There's been a long running discussion about the ethics of travel writers accepting "freebies" and it's an issue most professional travel writers consider a non-issue. Most travel writers accept free or subsidized travel since the industry does not pay enough to first pay all travel expenses and then write and sell the stories. A free or partially free trip or hotel room does not necessarily mean that the travel writer will give a positive review, but in most cases only means that the service will not be mentioned. It's all covered, once again, in a recent post by a travel writer in Texas.
Subsidized travel is controversial and lots of very ethical and pious journalists look down on me as tainted and corrupt because I do it. Fuck 'em. It's a debate I don't bother getting into anymore. Suffice to say that I can't be bought. I accept only trips I think I can sell. If something isn't worth writing about, I don't write about it. I include negative impressions in larger stories when appropriate but rarely write completely negative stories not because I am beholden to anyone, but because they don't sell. Editors with limited space don't want to squander it telling readers where not to go.

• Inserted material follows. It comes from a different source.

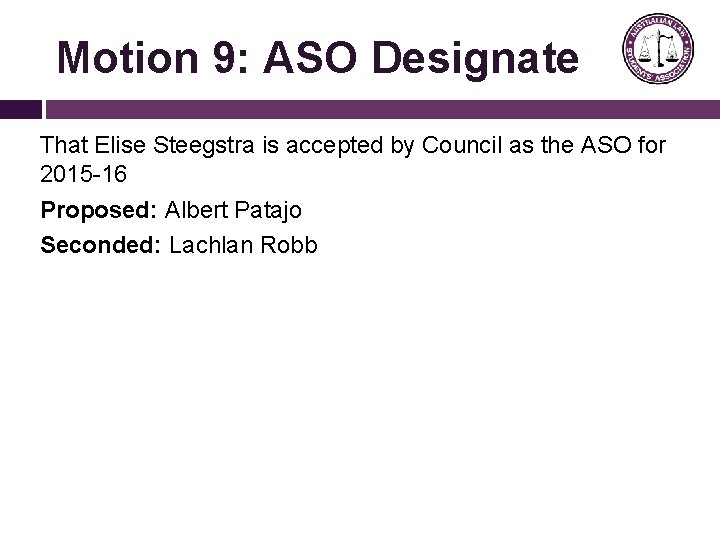
Task: Select the proposer name "Albert Patajo"
Action: 233,210
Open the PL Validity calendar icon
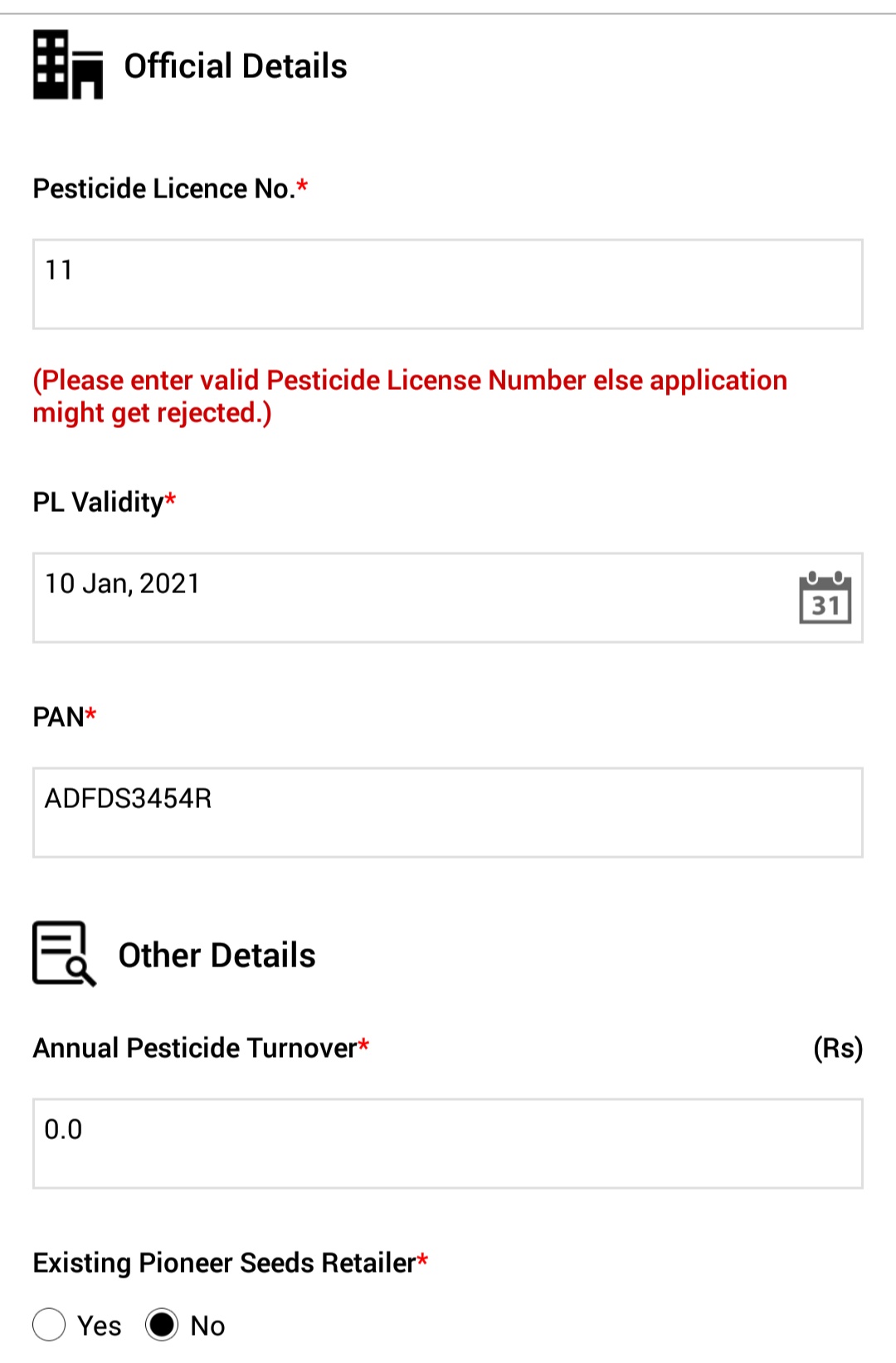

I'm an ethical person doing my best in a squirrely field. A lot of newspapers pay peanuts but don't accept stories from subsidized trips. A lot of newspapers have a don't ask-don't tell policy about subsidies but if you get "caught" you're in trouble, not the editor. Many magazines are less stringent in their policies, although Conde Nast Traveler and Travel & Leisure are among those with strict no-subsidies policies. They pay for their reporters' travel. I cracked T&L once a long time ago but got tired of the effort it took to get back in and haven't tried again in many years.
By stating here that I sometimes travel on subsidies I have ensured that I will never write for The New York Times, which claims never to accept stories from writers who have ever accepted a subsidy. I have heard differently from many publicists, who claim to frequently spot stories in the Times by freelancers they have hosted. Nobody will ever go on the record with that, though, because nobody wants to piss off the Times.